[Opening The input section]

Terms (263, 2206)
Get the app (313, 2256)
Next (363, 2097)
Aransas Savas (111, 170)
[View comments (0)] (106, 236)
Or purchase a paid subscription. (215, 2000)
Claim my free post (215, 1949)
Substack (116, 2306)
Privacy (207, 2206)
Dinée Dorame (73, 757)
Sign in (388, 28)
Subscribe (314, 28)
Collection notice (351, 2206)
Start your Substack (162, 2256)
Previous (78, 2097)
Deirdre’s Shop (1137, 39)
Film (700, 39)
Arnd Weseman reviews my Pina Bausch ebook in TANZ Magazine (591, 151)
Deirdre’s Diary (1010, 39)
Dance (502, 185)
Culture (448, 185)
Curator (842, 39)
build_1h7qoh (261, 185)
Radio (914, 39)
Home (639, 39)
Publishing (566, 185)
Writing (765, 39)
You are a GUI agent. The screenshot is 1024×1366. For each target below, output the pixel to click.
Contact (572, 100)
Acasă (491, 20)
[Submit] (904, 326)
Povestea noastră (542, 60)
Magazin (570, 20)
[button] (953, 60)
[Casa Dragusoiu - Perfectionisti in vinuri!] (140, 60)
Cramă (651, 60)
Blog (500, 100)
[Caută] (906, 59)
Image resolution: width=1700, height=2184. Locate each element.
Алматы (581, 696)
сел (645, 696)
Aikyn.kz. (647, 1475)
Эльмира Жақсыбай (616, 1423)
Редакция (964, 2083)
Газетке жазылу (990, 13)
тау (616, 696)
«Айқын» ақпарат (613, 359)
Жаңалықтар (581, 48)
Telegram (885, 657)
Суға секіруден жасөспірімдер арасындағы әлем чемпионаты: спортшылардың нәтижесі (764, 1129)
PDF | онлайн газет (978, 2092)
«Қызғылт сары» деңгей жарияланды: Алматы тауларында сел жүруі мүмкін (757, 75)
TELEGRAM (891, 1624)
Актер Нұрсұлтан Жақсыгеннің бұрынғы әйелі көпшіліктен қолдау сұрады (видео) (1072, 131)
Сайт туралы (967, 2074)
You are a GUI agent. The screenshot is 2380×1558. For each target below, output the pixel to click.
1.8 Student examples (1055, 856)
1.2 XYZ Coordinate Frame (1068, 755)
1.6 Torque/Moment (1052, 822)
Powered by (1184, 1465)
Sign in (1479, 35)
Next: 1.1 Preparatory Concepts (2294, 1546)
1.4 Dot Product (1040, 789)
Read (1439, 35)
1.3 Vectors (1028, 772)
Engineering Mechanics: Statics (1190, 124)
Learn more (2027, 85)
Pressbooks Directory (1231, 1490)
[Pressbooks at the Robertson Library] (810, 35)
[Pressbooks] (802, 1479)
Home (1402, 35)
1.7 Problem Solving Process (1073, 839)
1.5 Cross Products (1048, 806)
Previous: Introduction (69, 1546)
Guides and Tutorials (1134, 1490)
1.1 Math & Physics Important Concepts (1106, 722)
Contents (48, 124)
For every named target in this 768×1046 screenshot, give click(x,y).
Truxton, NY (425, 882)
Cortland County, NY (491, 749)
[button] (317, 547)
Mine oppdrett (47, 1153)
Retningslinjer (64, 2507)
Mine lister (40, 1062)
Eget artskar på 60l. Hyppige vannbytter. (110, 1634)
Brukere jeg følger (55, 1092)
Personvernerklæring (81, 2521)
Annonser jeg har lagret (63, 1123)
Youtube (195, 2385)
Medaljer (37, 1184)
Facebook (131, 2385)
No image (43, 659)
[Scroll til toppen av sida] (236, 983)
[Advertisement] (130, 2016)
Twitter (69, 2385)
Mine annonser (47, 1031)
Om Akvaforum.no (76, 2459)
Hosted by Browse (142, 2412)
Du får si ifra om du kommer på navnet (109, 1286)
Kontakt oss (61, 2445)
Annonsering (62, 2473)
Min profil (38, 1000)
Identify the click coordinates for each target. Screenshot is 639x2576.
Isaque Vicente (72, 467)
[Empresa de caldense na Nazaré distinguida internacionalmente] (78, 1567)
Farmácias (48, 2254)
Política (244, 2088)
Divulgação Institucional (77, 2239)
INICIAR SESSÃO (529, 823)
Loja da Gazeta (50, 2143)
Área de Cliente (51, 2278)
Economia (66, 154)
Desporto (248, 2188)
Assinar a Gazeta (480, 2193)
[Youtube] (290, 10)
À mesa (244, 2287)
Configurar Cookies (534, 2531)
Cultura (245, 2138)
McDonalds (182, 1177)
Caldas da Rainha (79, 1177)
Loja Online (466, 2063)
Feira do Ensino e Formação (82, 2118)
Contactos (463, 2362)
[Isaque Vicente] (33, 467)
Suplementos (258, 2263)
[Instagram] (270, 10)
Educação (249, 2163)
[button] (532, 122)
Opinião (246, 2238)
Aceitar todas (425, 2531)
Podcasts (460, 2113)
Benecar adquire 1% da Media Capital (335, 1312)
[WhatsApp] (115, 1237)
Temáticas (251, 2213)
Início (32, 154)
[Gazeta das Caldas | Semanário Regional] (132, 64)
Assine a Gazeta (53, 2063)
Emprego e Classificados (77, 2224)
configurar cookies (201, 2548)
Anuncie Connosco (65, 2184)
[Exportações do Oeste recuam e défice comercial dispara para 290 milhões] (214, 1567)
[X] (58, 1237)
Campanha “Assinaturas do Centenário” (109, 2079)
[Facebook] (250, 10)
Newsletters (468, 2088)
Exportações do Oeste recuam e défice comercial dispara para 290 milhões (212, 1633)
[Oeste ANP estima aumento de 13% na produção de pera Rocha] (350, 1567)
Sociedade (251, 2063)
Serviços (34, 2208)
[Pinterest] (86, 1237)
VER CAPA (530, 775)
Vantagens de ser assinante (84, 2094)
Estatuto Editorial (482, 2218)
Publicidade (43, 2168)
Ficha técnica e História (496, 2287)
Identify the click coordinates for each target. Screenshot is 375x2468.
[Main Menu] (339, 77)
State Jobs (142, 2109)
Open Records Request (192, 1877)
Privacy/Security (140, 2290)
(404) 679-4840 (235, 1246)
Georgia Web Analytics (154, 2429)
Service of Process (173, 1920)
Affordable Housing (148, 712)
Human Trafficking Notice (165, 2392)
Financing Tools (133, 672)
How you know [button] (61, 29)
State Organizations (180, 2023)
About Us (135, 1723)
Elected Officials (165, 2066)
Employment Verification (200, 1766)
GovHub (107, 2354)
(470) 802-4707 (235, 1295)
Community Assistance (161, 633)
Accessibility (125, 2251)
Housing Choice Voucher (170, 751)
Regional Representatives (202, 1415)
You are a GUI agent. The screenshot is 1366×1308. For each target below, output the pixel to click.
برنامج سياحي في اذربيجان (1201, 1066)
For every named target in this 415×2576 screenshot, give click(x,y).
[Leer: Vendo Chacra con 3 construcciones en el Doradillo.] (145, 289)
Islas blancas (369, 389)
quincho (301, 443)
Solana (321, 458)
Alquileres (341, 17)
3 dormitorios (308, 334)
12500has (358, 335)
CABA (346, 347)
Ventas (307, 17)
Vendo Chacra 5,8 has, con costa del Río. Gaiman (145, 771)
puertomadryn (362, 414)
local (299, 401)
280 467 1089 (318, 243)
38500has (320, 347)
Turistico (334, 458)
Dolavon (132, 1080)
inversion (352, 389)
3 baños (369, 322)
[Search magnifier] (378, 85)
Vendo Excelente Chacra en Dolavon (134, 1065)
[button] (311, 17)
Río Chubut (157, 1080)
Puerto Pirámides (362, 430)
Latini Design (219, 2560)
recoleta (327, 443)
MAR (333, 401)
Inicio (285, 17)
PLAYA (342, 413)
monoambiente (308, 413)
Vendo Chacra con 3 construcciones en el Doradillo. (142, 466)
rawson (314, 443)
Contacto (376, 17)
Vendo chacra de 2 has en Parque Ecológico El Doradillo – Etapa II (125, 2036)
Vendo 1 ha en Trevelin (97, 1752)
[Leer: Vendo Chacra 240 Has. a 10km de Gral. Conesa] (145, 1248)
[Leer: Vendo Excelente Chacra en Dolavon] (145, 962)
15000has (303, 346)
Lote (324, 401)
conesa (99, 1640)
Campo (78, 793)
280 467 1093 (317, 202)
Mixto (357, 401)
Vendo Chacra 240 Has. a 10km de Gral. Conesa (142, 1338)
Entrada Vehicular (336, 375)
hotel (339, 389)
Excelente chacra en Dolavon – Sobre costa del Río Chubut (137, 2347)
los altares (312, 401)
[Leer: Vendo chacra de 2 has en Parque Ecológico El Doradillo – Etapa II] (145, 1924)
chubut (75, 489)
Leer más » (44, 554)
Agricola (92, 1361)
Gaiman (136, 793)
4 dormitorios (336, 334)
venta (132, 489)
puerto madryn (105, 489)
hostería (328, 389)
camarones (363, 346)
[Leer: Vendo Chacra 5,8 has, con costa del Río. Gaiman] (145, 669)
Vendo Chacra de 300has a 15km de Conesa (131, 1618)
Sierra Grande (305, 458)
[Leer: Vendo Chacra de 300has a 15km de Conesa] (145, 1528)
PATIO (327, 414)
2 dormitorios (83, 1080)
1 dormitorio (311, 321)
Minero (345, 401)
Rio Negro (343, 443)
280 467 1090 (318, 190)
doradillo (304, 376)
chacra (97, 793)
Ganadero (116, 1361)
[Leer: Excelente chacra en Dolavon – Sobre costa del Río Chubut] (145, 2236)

[Closing The input section]

What you have to do
Only one stretch of the records above is wanted: the lines between the one holding "No image (43, 659)" and the one holding "Caldas da Rainha (79, 1177)", inclusive, reproduced exactly.

Answer section
No image (43, 659)
[Scroll til toppen av sida] (236, 983)
[Advertisement] (130, 2016)
Twitter (69, 2385)
Mine annonser (47, 1031)
Om Akvaforum.no (76, 2459)
Hosted by Browse (142, 2412)
Du får si ifra om du kommer på navnet (109, 1286)
Kontakt oss (61, 2445)
Annonsering (62, 2473)
Min profil (38, 1000)
Identify the click coordinates for each target. Screenshot is 639x2576.
Isaque Vicente (72, 467)
[Empresa de caldense na Nazaré distinguida internacionalmente] (78, 1567)
Farmácias (48, 2254)
Política (244, 2088)
Divulgação Institucional (77, 2239)
INICIAR SESSÃO (529, 823)
Loja da Gazeta (50, 2143)
Área de Cliente (51, 2278)
Economia (66, 154)
Desporto (248, 2188)
Assinar a Gazeta (480, 2193)
[Youtube] (290, 10)
À mesa (244, 2287)
Configurar Cookies (534, 2531)
Cultura (245, 2138)
McDonalds (182, 1177)
Caldas da Rainha (79, 1177)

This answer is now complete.